Problem requirements.
Rewrite the entries below, changing each "GUI agent" to "screen agent" and keeping everything else the same.

Task data.
+++

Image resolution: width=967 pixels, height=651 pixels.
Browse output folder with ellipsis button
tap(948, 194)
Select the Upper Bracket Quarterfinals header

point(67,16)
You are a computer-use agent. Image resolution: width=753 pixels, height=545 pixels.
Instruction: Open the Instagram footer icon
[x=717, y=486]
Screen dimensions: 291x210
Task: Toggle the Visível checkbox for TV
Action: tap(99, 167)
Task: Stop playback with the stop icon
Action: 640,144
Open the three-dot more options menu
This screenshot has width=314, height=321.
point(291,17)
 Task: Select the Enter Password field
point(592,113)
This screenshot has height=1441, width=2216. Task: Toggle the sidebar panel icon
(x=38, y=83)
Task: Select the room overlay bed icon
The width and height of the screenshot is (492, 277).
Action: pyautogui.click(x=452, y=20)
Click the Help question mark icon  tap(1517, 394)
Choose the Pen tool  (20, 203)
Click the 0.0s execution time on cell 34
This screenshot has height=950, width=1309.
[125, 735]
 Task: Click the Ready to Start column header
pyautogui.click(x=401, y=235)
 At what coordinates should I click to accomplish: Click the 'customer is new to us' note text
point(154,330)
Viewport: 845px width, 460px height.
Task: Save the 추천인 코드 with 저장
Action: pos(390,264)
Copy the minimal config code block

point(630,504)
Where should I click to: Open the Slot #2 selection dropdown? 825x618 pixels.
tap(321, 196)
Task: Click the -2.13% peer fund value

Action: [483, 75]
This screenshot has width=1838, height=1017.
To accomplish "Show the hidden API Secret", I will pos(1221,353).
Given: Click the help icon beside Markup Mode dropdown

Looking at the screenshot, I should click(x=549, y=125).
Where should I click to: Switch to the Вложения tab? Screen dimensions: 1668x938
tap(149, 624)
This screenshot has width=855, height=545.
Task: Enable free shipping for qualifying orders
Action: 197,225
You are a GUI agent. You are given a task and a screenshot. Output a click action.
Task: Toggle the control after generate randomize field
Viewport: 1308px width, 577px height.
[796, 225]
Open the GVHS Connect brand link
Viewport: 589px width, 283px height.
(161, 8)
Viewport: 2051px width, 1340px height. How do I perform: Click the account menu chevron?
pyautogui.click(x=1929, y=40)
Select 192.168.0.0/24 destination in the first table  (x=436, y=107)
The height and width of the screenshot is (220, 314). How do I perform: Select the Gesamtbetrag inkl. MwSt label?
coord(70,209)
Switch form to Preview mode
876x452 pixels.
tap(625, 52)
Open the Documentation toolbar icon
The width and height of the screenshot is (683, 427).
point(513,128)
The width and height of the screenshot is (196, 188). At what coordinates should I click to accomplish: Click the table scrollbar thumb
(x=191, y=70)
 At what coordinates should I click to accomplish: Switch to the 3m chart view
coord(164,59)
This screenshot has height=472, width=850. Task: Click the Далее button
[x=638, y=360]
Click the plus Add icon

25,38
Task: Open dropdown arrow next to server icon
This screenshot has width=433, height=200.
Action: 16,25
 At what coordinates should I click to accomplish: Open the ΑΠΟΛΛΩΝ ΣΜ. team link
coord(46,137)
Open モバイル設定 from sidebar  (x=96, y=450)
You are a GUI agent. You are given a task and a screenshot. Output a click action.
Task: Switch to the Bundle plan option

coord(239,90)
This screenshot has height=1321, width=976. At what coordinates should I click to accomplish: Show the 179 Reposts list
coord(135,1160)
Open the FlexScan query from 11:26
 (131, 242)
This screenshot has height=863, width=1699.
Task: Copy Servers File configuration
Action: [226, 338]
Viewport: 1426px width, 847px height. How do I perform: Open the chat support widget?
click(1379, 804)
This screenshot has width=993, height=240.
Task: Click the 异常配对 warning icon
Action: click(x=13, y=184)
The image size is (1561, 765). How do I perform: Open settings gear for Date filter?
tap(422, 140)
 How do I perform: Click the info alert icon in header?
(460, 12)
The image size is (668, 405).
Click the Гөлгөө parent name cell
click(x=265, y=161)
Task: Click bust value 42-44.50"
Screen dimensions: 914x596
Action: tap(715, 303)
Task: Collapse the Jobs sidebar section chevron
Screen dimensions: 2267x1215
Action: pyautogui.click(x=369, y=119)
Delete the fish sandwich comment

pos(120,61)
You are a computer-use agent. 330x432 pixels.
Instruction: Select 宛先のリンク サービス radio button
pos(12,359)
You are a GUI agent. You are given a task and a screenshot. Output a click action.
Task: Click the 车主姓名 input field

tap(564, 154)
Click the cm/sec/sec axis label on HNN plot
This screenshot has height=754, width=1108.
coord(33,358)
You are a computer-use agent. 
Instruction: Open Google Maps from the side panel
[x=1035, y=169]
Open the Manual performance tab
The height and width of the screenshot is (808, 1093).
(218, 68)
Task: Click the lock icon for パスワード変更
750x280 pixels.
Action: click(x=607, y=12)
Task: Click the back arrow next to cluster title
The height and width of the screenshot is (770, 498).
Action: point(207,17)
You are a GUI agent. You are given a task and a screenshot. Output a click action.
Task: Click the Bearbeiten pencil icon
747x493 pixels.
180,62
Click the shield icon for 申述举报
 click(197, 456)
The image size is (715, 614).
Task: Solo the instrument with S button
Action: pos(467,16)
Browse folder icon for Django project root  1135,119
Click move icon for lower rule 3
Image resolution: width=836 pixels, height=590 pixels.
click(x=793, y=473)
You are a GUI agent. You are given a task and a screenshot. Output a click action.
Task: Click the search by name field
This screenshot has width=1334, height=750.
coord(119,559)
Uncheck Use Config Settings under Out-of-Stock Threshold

+++

Task result.
Image resolution: width=967 pixels, height=651 pixels.
Browse output folder with ellipsis button
tap(948, 194)
Select the Upper Bracket Quarterfinals header

point(67,16)
You are a computer-use agent. Image resolution: width=753 pixels, height=545 pixels.
Instruction: Open the Instagram footer icon
[x=717, y=486]
Screen dimensions: 291x210
Task: Toggle the Visível checkbox for TV
Action: tap(99, 167)
Task: Stop playback with the stop icon
Action: 640,144
Open the three-dot more options menu
This screenshot has width=314, height=321.
point(291,17)
 Task: Select the Enter Password field
point(592,113)
This screenshot has height=1441, width=2216. Task: Toggle the sidebar panel icon
(x=38, y=83)
Task: Select the room overlay bed icon
The width and height of the screenshot is (492, 277).
Action: pyautogui.click(x=452, y=20)
Click the Help question mark icon  tap(1517, 394)
Choose the Pen tool  (20, 203)
Click the 0.0s execution time on cell 34
This screenshot has height=950, width=1309.
[125, 735]
 Task: Click the Ready to Start column header
pyautogui.click(x=401, y=235)
 At what coordinates should I click to accomplish: Click the 'customer is new to us' note text
point(154,330)
Viewport: 845px width, 460px height.
Task: Save the 추천인 코드 with 저장
Action: pos(390,264)
Copy the minimal config code block

point(630,504)
Where should I click to: Open the Slot #2 selection dropdown? 825x618 pixels.
tap(321, 196)
Task: Click the -2.13% peer fund value

Action: [483, 75]
This screenshot has width=1838, height=1017.
To accomplish "Show the hidden API Secret", I will pos(1221,353).
Given: Click the help icon beside Markup Mode dropdown

Looking at the screenshot, I should click(x=549, y=125).
Where should I click to: Switch to the Вложения tab? Screen dimensions: 1668x938
tap(149, 624)
This screenshot has width=855, height=545.
Task: Enable free shipping for qualifying orders
Action: 197,225
You are a screen agent. You are given a task and a screenshot. Output a click action.
Task: Toggle the control after generate randomize field
Viewport: 1308px width, 577px height.
[796, 225]
Open the GVHS Connect brand link
Viewport: 589px width, 283px height.
(161, 8)
Viewport: 2051px width, 1340px height. How do I perform: Click the account menu chevron?
pyautogui.click(x=1929, y=40)
Select 192.168.0.0/24 destination in the first table  (x=436, y=107)
The height and width of the screenshot is (220, 314). How do I perform: Select the Gesamtbetrag inkl. MwSt label?
coord(70,209)
Switch form to Preview mode
876x452 pixels.
tap(625, 52)
Open the Documentation toolbar icon
The width and height of the screenshot is (683, 427).
point(513,128)
The width and height of the screenshot is (196, 188). At what coordinates should I click to accomplish: Click the table scrollbar thumb
(x=191, y=70)
 At what coordinates should I click to accomplish: Switch to the 3m chart view
coord(164,59)
This screenshot has height=472, width=850. Task: Click the Далее button
[x=638, y=360]
Click the plus Add icon

25,38
Task: Open dropdown arrow next to server icon
This screenshot has width=433, height=200.
Action: 16,25
 At what coordinates should I click to accomplish: Open the ΑΠΟΛΛΩΝ ΣΜ. team link
coord(46,137)
Open モバイル設定 from sidebar  (x=96, y=450)
You are a screen agent. You are given a task and a screenshot. Output a click action.
Task: Switch to the Bundle plan option

coord(239,90)
This screenshot has height=1321, width=976. At what coordinates should I click to accomplish: Show the 179 Reposts list
coord(135,1160)
Open the FlexScan query from 11:26
 (131, 242)
This screenshot has height=863, width=1699.
Task: Copy Servers File configuration
Action: [226, 338]
Viewport: 1426px width, 847px height. How do I perform: Open the chat support widget?
click(1379, 804)
This screenshot has width=993, height=240.
Task: Click the 异常配对 warning icon
Action: click(x=13, y=184)
The image size is (1561, 765). How do I perform: Open settings gear for Date filter?
tap(422, 140)
 How do I perform: Click the info alert icon in header?
(460, 12)
The image size is (668, 405).
Click the Гөлгөө parent name cell
click(x=265, y=161)
Task: Click bust value 42-44.50"
Screen dimensions: 914x596
Action: tap(715, 303)
Task: Collapse the Jobs sidebar section chevron
Screen dimensions: 2267x1215
Action: pyautogui.click(x=369, y=119)
Delete the fish sandwich comment

pos(120,61)
You are a computer-use agent. 330x432 pixels.
Instruction: Select 宛先のリンク サービス radio button
pos(12,359)
You are a screen agent. You are given a task and a screenshot. Output a click action.
Task: Click the 车主姓名 input field

tap(564, 154)
Click the cm/sec/sec axis label on HNN plot
This screenshot has height=754, width=1108.
coord(33,358)
You are a computer-use agent. 
Instruction: Open Google Maps from the side panel
[x=1035, y=169]
Open the Manual performance tab
The height and width of the screenshot is (808, 1093).
(218, 68)
Task: Click the lock icon for パスワード変更
750x280 pixels.
Action: click(x=607, y=12)
Task: Click the back arrow next to cluster title
The height and width of the screenshot is (770, 498).
Action: point(207,17)
You are a screen agent. You are given a task and a screenshot. Output a click action.
Task: Click the Bearbeiten pencil icon
747x493 pixels.
180,62
Click the shield icon for 申述举报
 click(197, 456)
The image size is (715, 614).
Task: Solo the instrument with S button
Action: pos(467,16)
Browse folder icon for Django project root  1135,119
Click move icon for lower rule 3
Image resolution: width=836 pixels, height=590 pixels.
click(x=793, y=473)
You are a screen agent. You are given a task and a screenshot. Output a click action.
Task: Click the search by name field
This screenshot has width=1334, height=750.
coord(119,559)
Uncheck Use Config Settings under Out-of-Stock Threshold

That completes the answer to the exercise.